§ **EXERCISE BRIEF**
Please set out the records as a Markdown table with the columns "Row" and "Line". Start at the line containing "The image size" and continue through the end of the records, give each non-blank line its own numbered row, and leave the pictures out.

§ **DATA PROVIDED**
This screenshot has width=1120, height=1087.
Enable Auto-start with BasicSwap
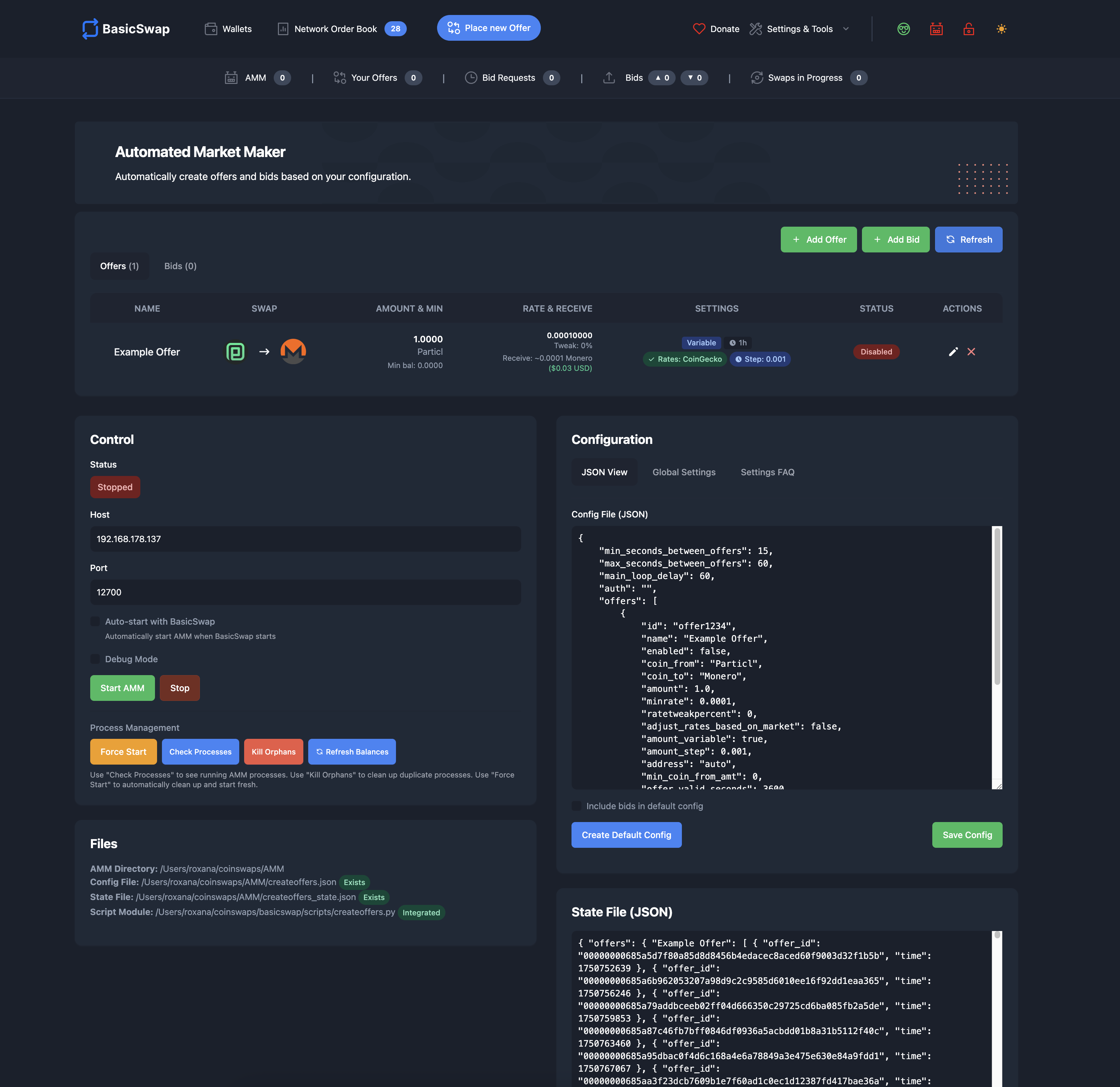pyautogui.click(x=95, y=621)
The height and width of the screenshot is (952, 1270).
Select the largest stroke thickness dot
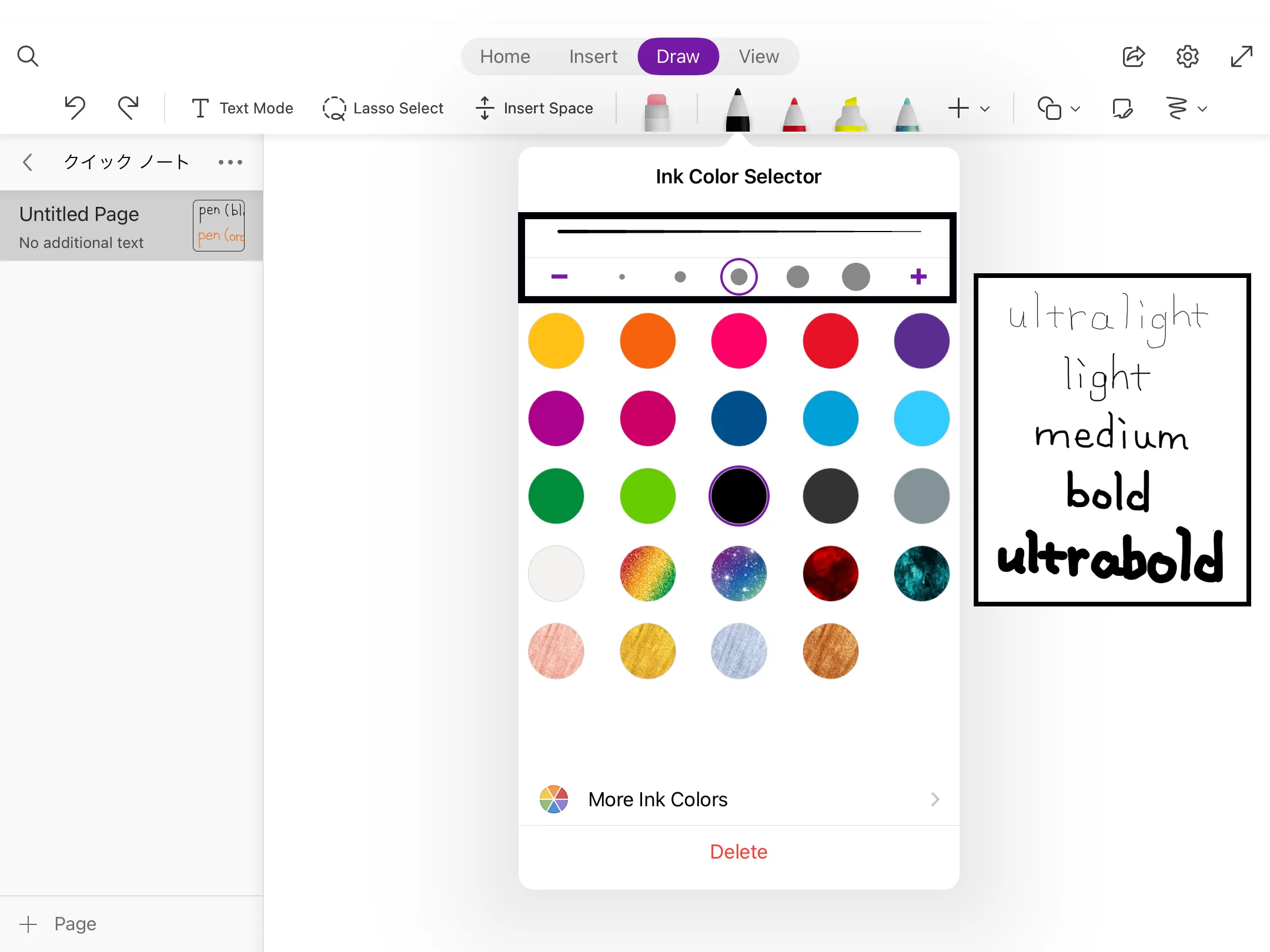(855, 276)
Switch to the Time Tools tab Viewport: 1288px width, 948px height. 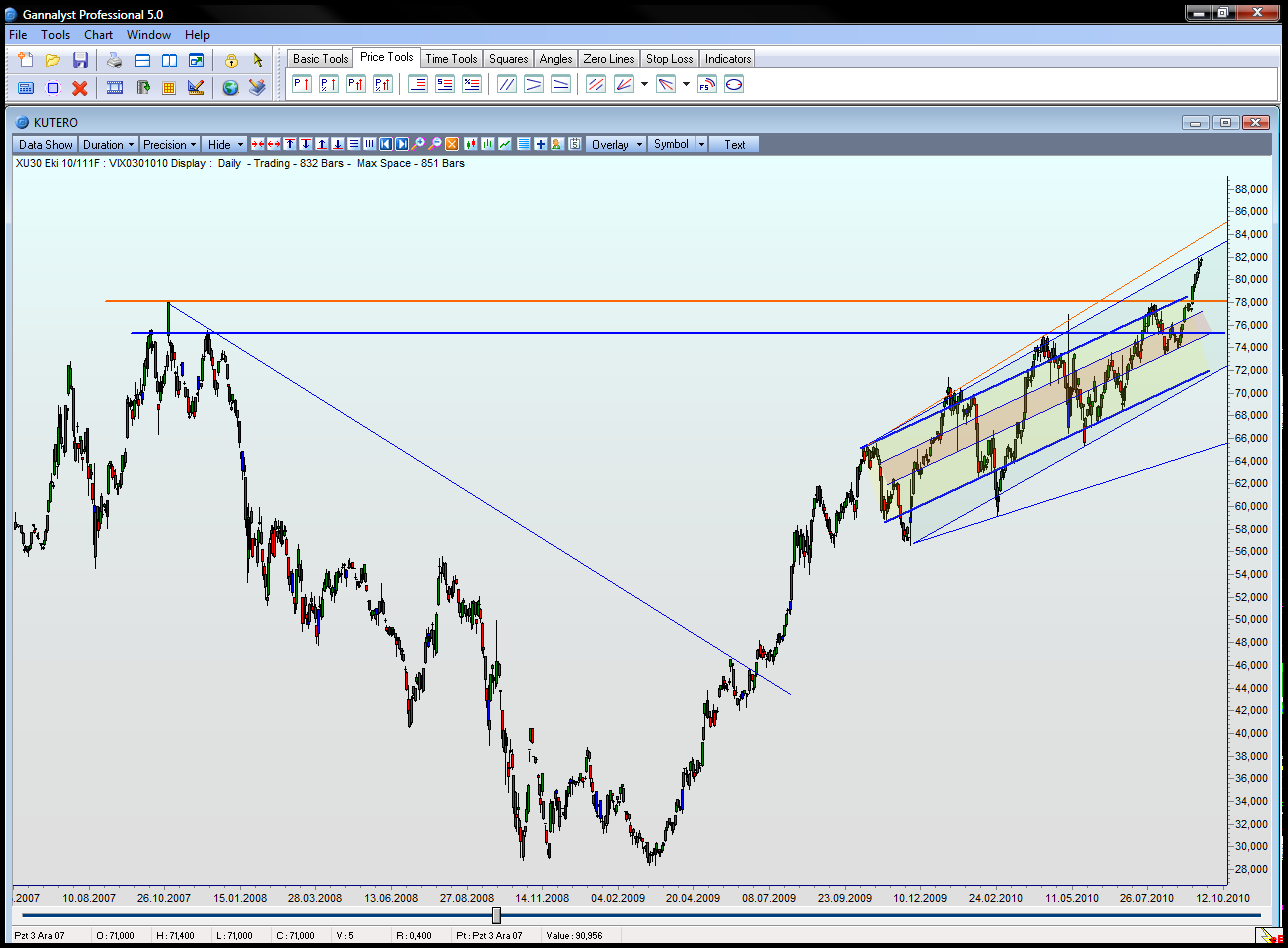tap(451, 59)
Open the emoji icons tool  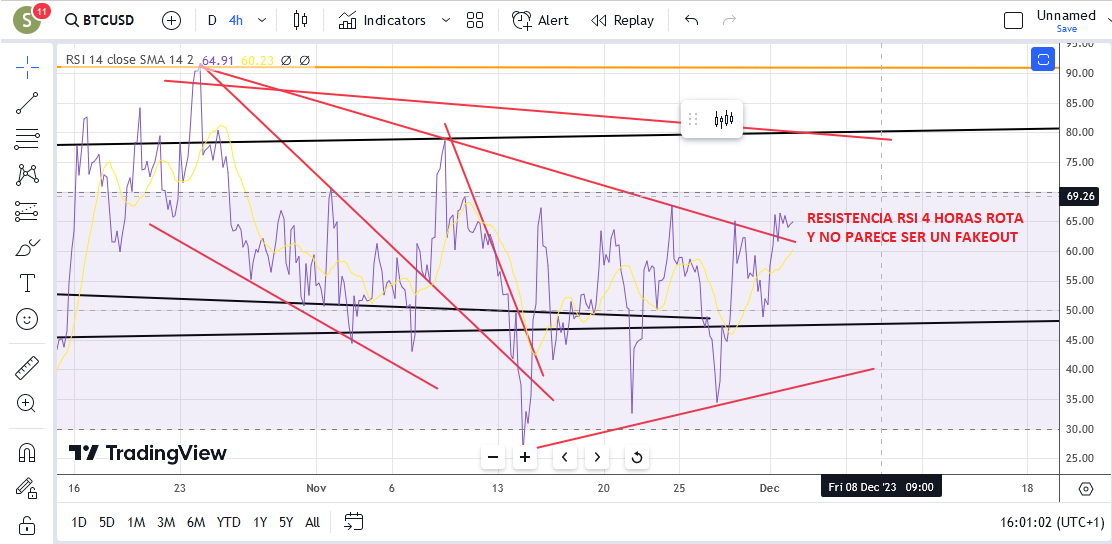(x=27, y=320)
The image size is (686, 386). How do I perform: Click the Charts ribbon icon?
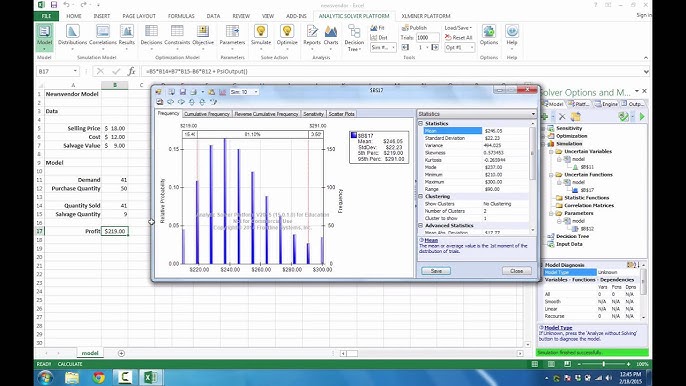click(x=331, y=32)
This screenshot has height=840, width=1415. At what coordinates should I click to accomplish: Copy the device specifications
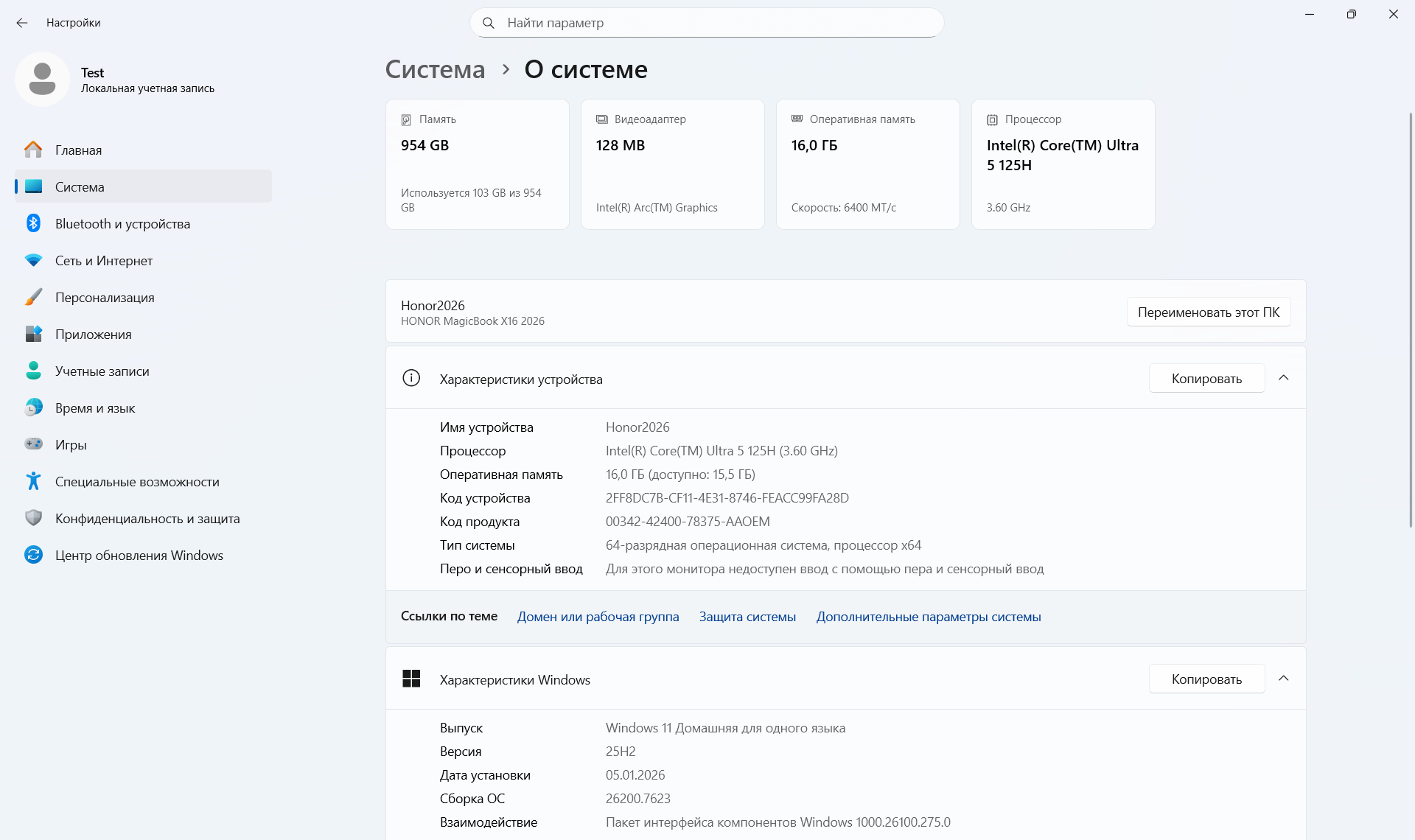point(1206,379)
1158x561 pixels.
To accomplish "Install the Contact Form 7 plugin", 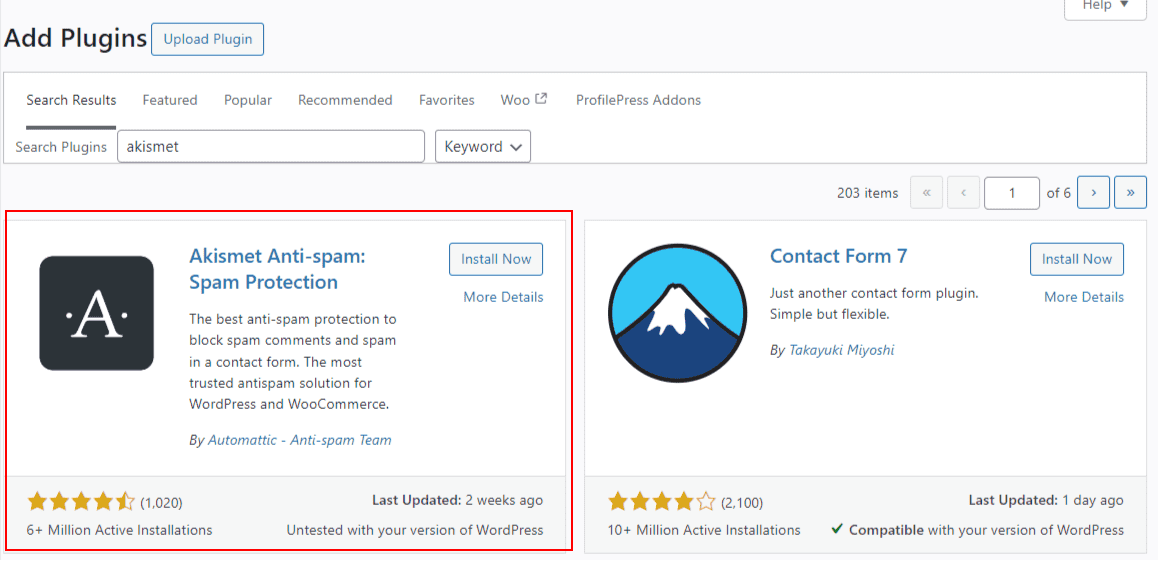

§ **OUTPUT BELOW**
| Row | Line |
|---|---|
| 1 | The image size is (686, 386). How do I perform: Click the Charts ribbon icon? |
| 2 | click(x=331, y=32) |
| 3 | This screenshot has height=840, width=1415. At what coordinates should I click to accomplish: Copy the device specifications |
| 4 | point(1206,379) |
| 5 | 1158x561 pixels. |
| 6 | To accomplish "Install the Contact Form 7 plugin",  |